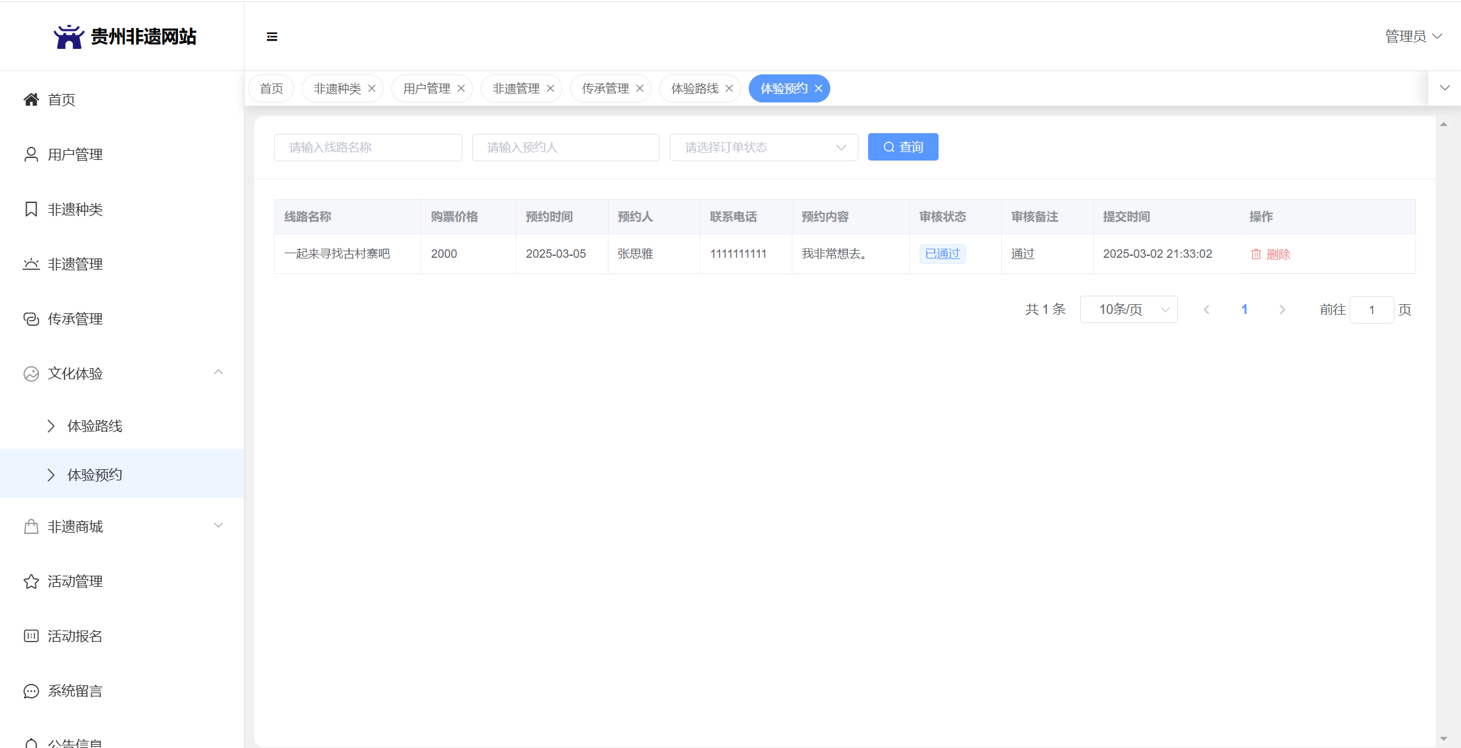
Task: Click the 查询 search button
Action: click(x=903, y=147)
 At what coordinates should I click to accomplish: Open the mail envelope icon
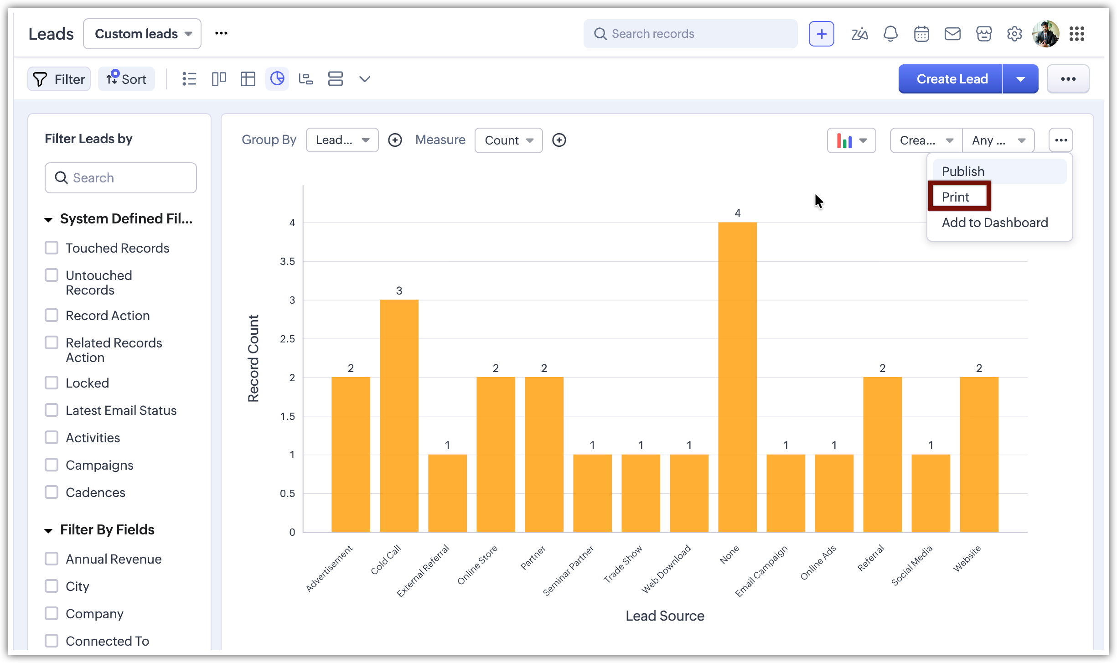952,34
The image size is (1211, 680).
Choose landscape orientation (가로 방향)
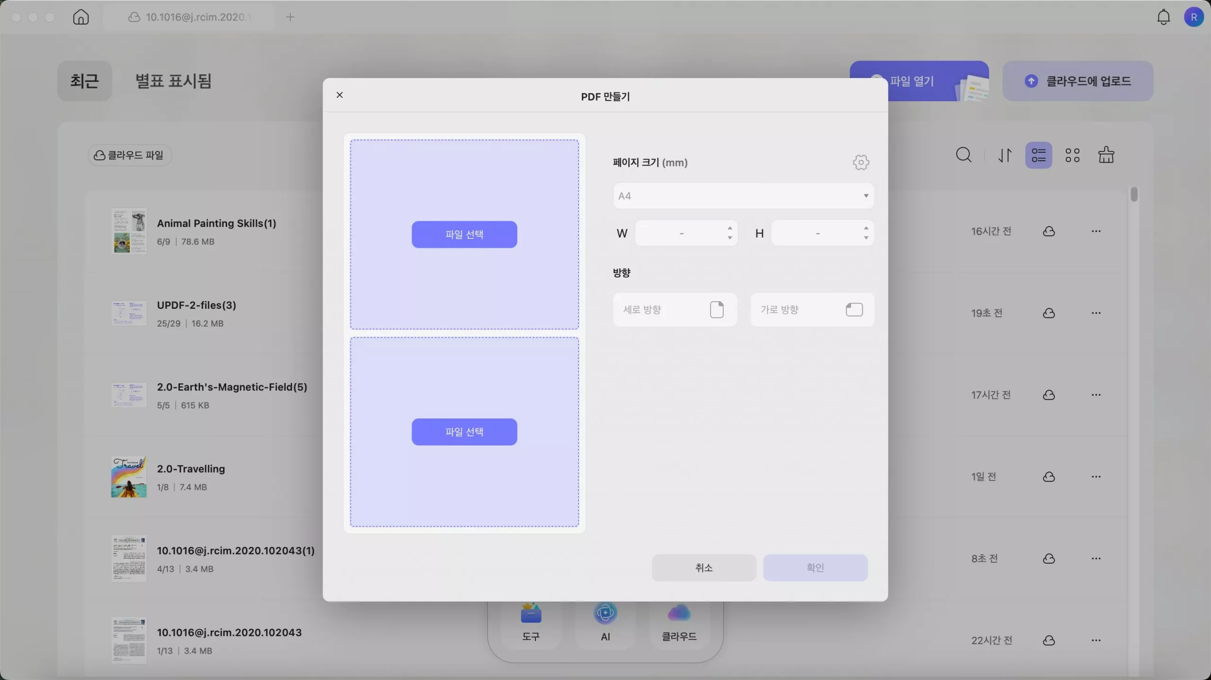(812, 310)
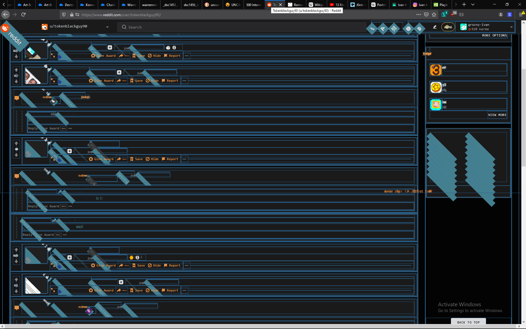Click the VIEW MORE link in trophy panel
526x329 pixels.
[497, 115]
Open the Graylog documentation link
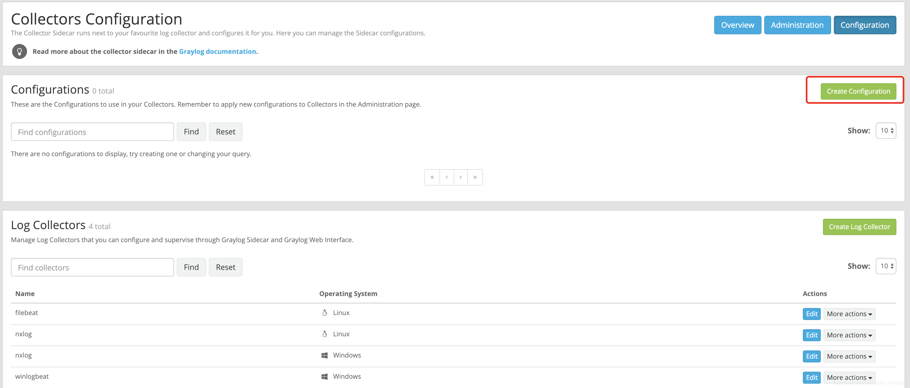Viewport: 910px width, 388px height. 217,52
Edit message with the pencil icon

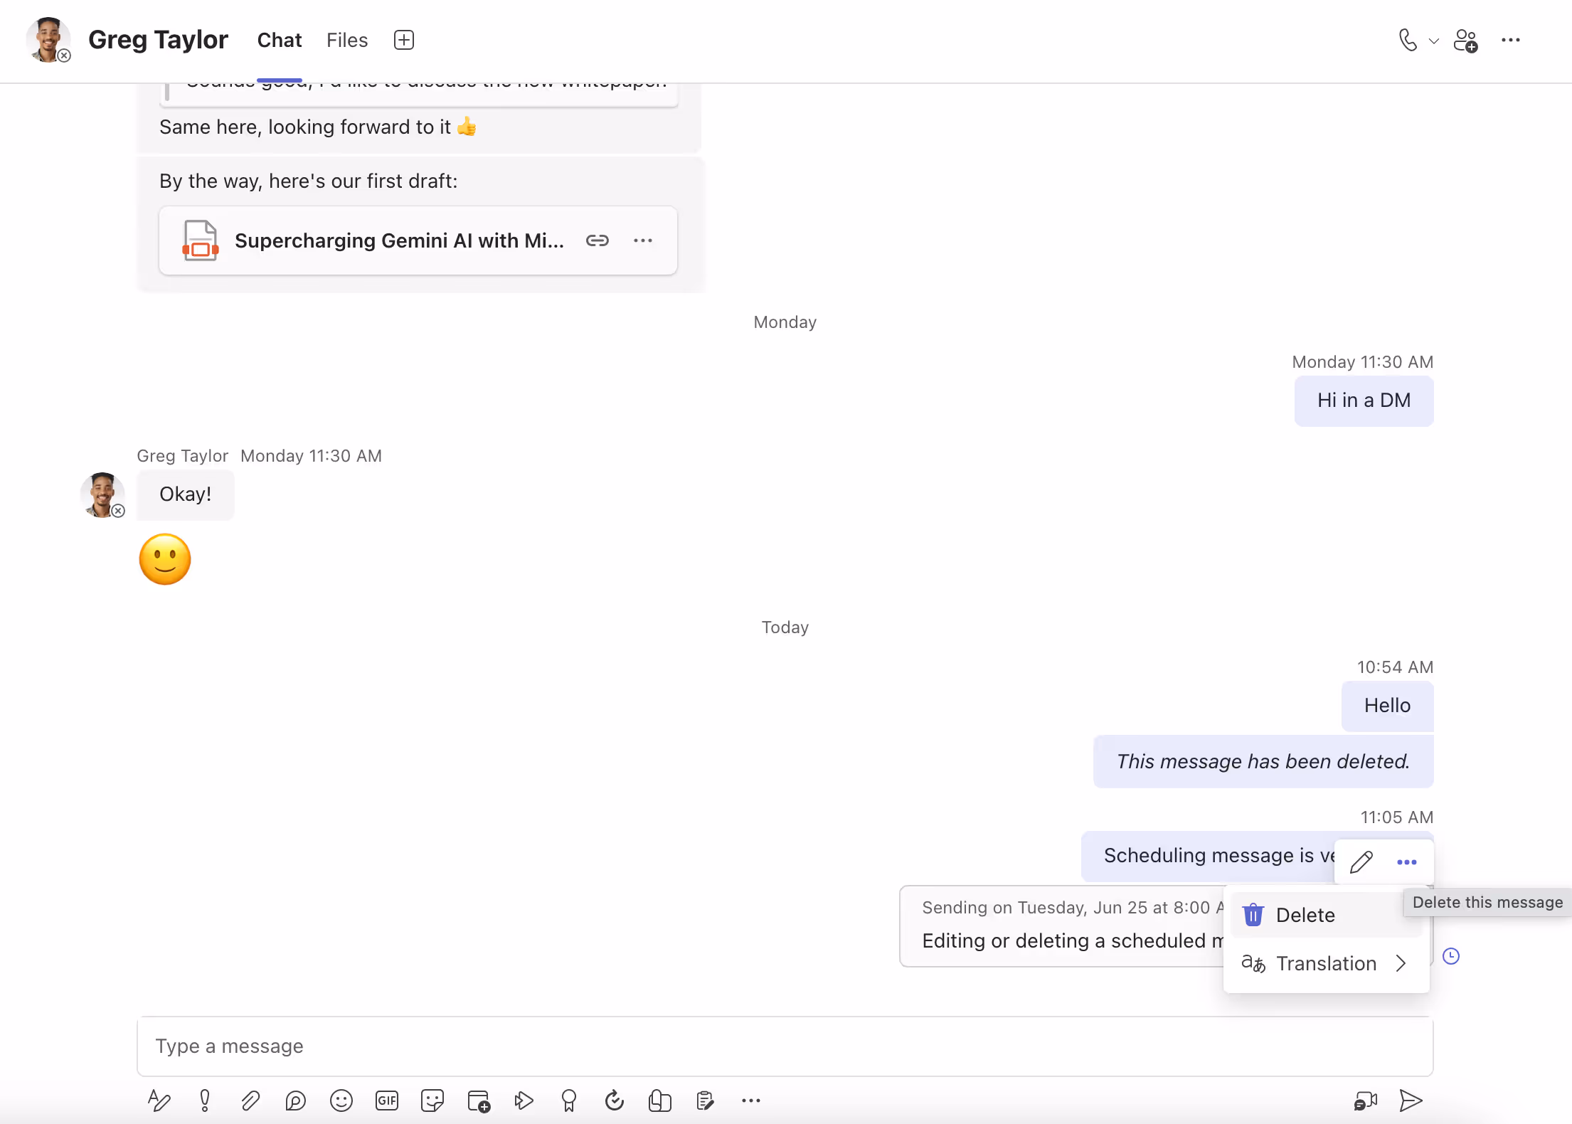point(1361,861)
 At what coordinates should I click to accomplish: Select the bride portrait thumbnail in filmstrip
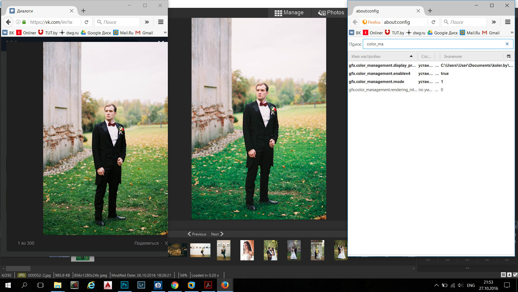point(247,250)
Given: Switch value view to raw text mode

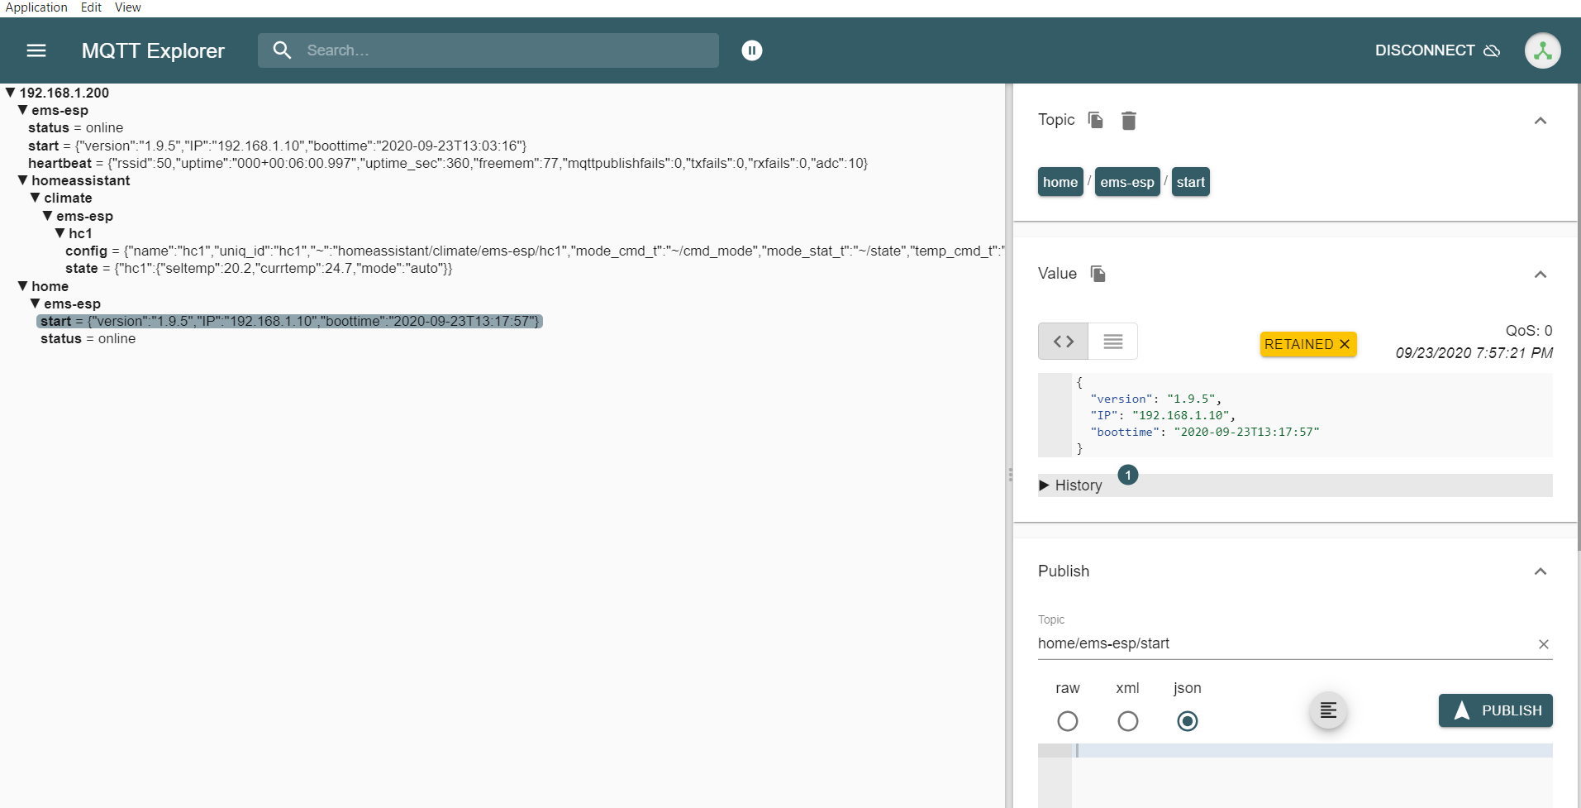Looking at the screenshot, I should point(1113,341).
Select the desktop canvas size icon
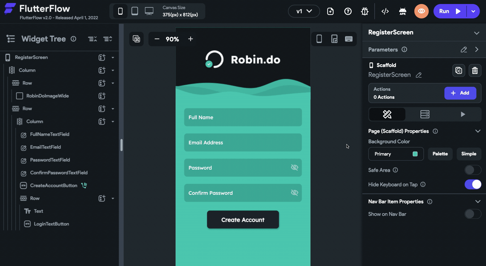Viewport: 486px width, 266px height. (x=149, y=11)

┄┄┄┄┄┄┄┄┄┄

**What is being asked:** Your answer must be the lines from the one containing "The image size is (1211, 680)." through the last line of the listing above, restated word for word, with no pictures.

**Solution to the exercise:**
The image size is (1211, 680).
Choose landscape orientation (가로 방향)
(812, 310)
Click the VIEW MORE link in trophy panel
526x329 pixels.
[497, 115]
Open the Graylog documentation link
Viewport: 910px width, 388px height. 217,52
Edit message with the pencil icon

point(1361,861)
 At what coordinates should I click to accomplish: Select the bride portrait thumbnail in filmstrip
point(247,250)
Given: Switch value view to raw text mode

Looking at the screenshot, I should point(1113,341).
Select the desktop canvas size icon
Viewport: 486px width, 266px height. (x=149, y=11)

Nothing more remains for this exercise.